#### Required action
Starting at the line below holding "净洁室向日葵官方app案例 (153, 455)" and stopping at the line holding "Volg je bestelling (1111, 915)", print every line exactly, both ends included, and leave the rest out.

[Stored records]

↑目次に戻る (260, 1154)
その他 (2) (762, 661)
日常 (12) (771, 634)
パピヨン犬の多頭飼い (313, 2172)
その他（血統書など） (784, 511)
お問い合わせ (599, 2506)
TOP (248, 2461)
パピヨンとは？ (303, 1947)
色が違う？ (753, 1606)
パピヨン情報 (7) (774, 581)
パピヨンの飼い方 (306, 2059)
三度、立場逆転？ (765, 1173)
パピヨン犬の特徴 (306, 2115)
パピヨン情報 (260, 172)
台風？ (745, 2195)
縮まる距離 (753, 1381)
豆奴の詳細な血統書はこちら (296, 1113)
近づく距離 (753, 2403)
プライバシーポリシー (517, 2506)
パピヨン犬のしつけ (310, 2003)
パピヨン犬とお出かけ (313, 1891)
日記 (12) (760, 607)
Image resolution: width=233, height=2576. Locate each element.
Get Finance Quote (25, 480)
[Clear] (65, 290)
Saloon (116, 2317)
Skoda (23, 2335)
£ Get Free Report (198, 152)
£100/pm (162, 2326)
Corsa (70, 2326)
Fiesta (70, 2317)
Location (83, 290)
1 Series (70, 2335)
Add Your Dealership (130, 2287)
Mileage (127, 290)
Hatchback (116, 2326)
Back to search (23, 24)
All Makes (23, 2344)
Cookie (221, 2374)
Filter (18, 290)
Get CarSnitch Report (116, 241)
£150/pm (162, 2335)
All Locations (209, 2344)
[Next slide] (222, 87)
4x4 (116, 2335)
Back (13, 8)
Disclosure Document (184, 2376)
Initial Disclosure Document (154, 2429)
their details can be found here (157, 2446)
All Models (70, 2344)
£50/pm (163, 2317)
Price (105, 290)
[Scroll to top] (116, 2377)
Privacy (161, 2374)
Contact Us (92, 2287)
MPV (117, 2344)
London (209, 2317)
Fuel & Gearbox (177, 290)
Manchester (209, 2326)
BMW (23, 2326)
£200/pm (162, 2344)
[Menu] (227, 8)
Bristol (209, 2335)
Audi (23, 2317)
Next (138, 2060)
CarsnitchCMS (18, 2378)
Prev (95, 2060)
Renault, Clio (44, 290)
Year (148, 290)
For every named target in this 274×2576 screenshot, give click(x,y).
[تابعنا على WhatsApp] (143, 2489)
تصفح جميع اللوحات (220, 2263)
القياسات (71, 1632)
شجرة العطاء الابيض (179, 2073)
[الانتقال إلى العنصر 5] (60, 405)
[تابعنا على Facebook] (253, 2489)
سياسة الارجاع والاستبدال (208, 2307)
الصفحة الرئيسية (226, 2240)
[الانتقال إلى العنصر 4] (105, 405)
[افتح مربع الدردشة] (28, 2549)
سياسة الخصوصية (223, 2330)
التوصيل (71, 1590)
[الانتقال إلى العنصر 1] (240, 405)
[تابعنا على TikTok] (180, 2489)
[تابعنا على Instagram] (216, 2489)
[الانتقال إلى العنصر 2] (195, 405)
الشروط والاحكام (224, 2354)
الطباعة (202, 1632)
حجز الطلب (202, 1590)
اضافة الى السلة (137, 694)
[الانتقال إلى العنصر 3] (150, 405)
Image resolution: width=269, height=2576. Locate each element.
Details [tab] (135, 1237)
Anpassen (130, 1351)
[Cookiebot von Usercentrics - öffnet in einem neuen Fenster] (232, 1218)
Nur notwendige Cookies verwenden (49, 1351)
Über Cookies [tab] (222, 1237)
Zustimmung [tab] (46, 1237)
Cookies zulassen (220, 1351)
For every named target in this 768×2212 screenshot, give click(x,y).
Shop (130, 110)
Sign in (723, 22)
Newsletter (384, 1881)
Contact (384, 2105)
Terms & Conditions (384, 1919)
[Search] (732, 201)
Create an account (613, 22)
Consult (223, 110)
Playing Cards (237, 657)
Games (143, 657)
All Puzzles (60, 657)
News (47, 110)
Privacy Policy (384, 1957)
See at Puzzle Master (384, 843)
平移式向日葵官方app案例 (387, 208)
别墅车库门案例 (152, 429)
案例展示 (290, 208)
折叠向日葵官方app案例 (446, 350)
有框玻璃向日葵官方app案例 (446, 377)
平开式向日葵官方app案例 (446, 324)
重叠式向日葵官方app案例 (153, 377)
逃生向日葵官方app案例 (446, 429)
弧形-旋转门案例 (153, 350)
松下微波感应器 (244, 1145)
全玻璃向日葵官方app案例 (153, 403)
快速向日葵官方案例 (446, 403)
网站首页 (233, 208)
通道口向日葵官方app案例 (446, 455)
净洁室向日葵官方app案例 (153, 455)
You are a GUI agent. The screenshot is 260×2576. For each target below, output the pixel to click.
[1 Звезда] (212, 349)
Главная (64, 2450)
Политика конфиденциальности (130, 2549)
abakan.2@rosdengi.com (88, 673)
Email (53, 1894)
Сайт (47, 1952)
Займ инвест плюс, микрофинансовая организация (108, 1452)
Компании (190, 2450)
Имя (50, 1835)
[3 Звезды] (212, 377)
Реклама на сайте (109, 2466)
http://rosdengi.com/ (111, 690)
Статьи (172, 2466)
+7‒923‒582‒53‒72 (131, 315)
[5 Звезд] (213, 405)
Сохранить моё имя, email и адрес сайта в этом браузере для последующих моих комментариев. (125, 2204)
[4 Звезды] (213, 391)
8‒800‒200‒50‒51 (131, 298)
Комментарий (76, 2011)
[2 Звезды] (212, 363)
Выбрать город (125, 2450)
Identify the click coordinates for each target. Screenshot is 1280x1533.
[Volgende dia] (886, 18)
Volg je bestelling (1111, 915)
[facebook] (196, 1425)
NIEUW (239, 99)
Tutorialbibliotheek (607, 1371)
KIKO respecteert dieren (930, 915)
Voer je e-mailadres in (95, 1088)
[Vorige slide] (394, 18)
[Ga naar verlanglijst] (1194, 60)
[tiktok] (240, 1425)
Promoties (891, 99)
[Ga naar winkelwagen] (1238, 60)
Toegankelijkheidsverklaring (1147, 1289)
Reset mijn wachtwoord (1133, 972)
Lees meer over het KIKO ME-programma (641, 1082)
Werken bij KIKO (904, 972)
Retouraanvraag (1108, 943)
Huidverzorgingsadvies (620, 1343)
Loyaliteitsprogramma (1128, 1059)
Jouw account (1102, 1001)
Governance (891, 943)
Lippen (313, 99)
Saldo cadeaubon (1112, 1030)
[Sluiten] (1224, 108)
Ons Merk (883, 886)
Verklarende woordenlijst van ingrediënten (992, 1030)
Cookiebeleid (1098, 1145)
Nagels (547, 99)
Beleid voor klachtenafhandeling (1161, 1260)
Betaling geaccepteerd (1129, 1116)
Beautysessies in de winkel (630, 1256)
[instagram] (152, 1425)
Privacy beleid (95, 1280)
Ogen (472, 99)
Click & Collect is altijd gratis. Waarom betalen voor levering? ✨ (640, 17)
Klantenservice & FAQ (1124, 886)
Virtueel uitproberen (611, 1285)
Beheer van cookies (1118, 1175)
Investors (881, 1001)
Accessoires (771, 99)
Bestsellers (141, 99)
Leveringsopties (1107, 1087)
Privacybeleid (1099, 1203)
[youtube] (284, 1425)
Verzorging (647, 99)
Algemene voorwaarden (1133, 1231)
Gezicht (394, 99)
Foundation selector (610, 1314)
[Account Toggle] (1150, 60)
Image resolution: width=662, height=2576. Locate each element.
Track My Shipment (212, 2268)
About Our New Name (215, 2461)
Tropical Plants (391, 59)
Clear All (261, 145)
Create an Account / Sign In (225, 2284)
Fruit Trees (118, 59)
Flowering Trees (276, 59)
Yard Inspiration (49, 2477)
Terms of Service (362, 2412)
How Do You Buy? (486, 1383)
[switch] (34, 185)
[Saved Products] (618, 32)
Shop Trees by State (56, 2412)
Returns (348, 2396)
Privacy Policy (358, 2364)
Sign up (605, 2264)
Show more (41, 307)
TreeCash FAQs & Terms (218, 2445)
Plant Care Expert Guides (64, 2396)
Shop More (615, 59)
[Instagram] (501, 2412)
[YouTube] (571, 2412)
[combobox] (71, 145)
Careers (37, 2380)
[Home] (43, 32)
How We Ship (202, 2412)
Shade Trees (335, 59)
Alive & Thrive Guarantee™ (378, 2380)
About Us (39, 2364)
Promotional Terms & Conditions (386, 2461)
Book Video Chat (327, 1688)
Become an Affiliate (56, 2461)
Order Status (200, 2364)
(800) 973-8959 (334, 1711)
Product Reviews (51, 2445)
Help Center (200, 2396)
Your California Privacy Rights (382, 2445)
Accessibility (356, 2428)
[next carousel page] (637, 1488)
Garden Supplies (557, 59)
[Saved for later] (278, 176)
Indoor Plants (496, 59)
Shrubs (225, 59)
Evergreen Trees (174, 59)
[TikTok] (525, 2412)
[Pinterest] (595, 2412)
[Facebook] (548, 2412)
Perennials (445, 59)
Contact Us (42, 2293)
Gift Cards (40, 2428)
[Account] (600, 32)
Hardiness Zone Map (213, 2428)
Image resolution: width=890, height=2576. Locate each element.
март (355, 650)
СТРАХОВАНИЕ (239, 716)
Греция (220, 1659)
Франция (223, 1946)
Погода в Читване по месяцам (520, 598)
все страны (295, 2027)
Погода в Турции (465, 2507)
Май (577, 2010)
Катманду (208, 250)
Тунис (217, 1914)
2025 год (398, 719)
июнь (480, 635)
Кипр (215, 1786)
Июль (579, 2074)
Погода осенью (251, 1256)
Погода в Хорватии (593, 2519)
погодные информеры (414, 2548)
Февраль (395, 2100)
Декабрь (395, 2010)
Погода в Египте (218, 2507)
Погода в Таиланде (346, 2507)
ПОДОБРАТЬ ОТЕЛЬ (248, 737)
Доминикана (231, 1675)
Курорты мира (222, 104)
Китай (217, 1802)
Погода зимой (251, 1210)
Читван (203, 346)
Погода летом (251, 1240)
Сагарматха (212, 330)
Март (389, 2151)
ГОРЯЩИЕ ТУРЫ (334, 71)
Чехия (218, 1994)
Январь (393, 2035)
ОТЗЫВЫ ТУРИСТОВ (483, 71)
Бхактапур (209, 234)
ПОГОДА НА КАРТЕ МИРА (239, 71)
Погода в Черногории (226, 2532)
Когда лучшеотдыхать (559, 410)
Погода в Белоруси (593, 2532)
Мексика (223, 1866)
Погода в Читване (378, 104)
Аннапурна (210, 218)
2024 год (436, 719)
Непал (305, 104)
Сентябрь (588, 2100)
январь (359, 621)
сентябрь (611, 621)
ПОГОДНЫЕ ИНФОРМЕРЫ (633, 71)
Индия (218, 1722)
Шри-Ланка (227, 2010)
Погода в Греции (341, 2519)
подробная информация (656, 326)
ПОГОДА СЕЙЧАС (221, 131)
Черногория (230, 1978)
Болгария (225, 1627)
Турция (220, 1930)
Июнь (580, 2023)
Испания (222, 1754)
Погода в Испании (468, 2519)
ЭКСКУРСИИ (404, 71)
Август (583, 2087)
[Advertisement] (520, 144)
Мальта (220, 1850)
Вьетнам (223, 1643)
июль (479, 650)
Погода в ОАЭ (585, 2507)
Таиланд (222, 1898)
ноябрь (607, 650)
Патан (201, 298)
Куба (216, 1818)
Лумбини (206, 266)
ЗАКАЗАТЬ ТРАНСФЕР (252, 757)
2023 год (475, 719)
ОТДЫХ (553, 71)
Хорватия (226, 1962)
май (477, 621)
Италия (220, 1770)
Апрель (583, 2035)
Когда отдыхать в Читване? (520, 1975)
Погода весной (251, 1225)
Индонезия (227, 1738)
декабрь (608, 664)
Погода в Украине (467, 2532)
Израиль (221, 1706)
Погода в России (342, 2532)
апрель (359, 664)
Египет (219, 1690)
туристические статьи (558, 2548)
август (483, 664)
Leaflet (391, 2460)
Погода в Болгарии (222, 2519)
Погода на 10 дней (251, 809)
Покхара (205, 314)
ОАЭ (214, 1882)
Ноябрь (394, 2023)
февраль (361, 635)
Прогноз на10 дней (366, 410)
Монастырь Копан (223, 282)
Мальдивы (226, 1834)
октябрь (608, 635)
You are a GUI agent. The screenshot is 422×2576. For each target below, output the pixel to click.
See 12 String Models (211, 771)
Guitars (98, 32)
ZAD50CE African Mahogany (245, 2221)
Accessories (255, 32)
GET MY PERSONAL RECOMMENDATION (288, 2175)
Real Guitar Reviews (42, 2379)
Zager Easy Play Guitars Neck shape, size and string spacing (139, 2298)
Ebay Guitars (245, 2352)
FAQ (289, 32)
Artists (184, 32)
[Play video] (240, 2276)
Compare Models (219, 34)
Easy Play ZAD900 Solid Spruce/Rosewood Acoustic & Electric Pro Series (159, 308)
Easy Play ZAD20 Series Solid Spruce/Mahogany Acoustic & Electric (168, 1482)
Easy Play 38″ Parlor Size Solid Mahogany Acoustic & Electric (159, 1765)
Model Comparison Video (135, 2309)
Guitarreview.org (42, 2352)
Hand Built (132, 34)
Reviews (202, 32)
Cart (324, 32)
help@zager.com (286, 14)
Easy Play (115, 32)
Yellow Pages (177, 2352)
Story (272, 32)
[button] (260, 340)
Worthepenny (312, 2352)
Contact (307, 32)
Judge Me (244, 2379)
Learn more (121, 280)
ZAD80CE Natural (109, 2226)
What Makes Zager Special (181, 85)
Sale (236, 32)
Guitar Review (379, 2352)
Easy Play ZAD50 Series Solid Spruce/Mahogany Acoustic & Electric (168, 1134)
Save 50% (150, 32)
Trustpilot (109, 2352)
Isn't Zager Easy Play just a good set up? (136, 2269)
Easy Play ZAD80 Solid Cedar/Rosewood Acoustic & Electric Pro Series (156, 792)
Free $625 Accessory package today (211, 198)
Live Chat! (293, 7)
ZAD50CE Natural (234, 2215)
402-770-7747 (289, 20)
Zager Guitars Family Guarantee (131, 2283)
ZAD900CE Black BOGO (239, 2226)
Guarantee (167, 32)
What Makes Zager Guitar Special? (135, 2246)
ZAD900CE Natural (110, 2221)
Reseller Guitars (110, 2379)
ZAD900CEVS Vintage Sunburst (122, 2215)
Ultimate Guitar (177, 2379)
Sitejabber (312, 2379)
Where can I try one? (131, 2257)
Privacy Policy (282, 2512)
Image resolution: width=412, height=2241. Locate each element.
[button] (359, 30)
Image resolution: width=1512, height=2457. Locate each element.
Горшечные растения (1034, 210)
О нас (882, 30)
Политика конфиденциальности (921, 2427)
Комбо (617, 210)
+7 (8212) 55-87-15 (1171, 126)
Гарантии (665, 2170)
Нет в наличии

#### Answer box
净洁室向日葵官方app案例 (153, 455)
You are a GUI agent. The screenshot is 260×2576. For each target below, output the pixel to click.
[1 Звезда] (212, 349)
Главная (64, 2450)
Политика конфиденциальности (130, 2549)
abakan.2@rosdengi.com (88, 673)
Email (53, 1894)
Сайт (47, 1952)
Займ инвест плюс, микрофинансовая организация (108, 1452)
Компании (190, 2450)
Имя (50, 1835)
[3 Звезды] (212, 377)
Реклама на сайте (109, 2466)
http://rosdengi.com/ (111, 690)
Статьи (172, 2466)
+7‒923‒582‒53‒72 (131, 315)
[5 Звезд] (213, 405)
Сохранить моё имя, email и адрес сайта в этом браузере для последующих моих комментариев. (125, 2204)
[4 Звезды] (213, 391)
8‒800‒200‒50‒51 (131, 298)
Комментарий (76, 2011)
[2 Звезды] (212, 363)
Выбрать город (125, 2450)
Identify the click coordinates for each target. Screenshot is 1280x1533.
[Volgende dia] (886, 18)
Volg je bestelling (1111, 915)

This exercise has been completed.